Les explosions nucléaires ont engendré par la suite l’apparition de nombreuses maladies étranges parmi la population locale, tels que les « malformations congénitales chez les nouveau-nés », des « maladies ophtalmologiques » et des « cancers », en plus des dommages causés à l’environnement et qui se sont répercutés sensiblement sur l’agriculture.
Parmi les victimes, il y a Abderrezak Baïmoune (20 ans). Habitant du ksar d’Anzeglouf à Reggane, le jeune homme souffre d’un étrange gonflement de la jambe l’empêchant de jouir d’une vie normale comme ses pairs, lui imposant des souffrances de santé physique et psychologique, et le contraignant à des difficultés matérielles.
Pour le président de l’association « El-Gheith El-Kadem » d’aide aux malades à Adrar, Abderrahmane Touhami, ces maladies «sont engendrées par la radioactivité provoquée par les explosions nucléaires de Reggane ». Il alerte chaque année sur « la nécessité de préserver la santé publique, surtout avec la multiplication de cas de malformations congénitales chez les nouveau-nés, en plus des cas d’handicap physique et mental et de l’accroissement de divers types de cancer ».

*Contenu des données*
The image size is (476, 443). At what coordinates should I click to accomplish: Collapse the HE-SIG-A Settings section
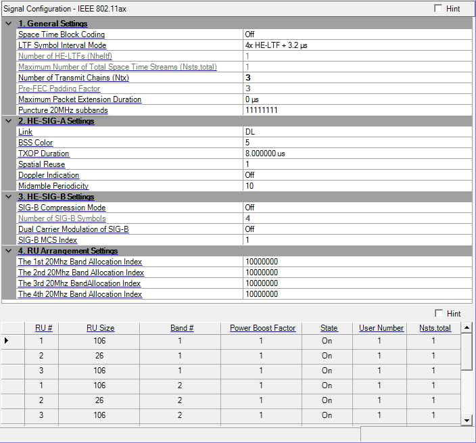(x=8, y=121)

*Consigne 1*
Recopiez un passage du texte sur les explosions nucléaires de Reggane. Commencez aux mots « Parmi les victimes, il » et arrêtez-vous après « des difficultés matérielles. ».
*Consigne 2*
Traduisez en anglais cette phrase du texte sur les explosions nucléaires de Reggane : « Parmi les victimes, il y a Abderrezak Baïmoune (20 ans). »
*Consigne 3*
Poursuivez le texte sur les explosions nucléaires de Reggane après sa dernière phrase.

*Résultat 1*
Parmi les victimes, il y a Abderrezak Baïmoune (20 ans). Habitant du ksar d’Anzeglouf à Reggane, le jeune homme souffre d’un étrange gonflement de la jambe l’empêchant de jouir d’une vie normale comme ses pairs, lui imposant des souffrances de santé physique et psychologique, et le contraignant à des difficultés matérielles.

*Résultat 2*
Among the victims is Abderrezak Baïmoune (20 years old).

*Résultat 3*
Des médecins exerçant dans les régions contaminées confirment également que «les explosions nucléaires ont causé des pathologies jusque-là méconnues, aujourd’hui perceptibles sur la santé humaine ».
---Loi Morin, indemnisation et secret défense---
Mais malgré la confirmation du lien entre ses essais et leurs effets sur la population, la France continue sa fuite en avant. Face aux demandes de reconnaissance, d’indemnisation des victimes et de décontamination des lieux, les autorités françaises avancent à reculons sur ce dossier.
Il a fallu attendre l’année 2010 pour que, du bout des lèvres, elles commencent à admettre que les essais n’avaient pas été aussi «propres» qu’elles l’affirmaient jusque-là, avec l’adoption d’une loi de reconnaissance et d’indemnisation des victimes des essais nucléaires français, dite loi Morin. Mais la loi n’a bénéficié jusqu’à présent qu’un seul Algérien, qui a été indemnisé.
La France a pourtant reconnu « sa dette » envers la Polynésie française, théâtres d’essais similaires entre 1966 et 1996.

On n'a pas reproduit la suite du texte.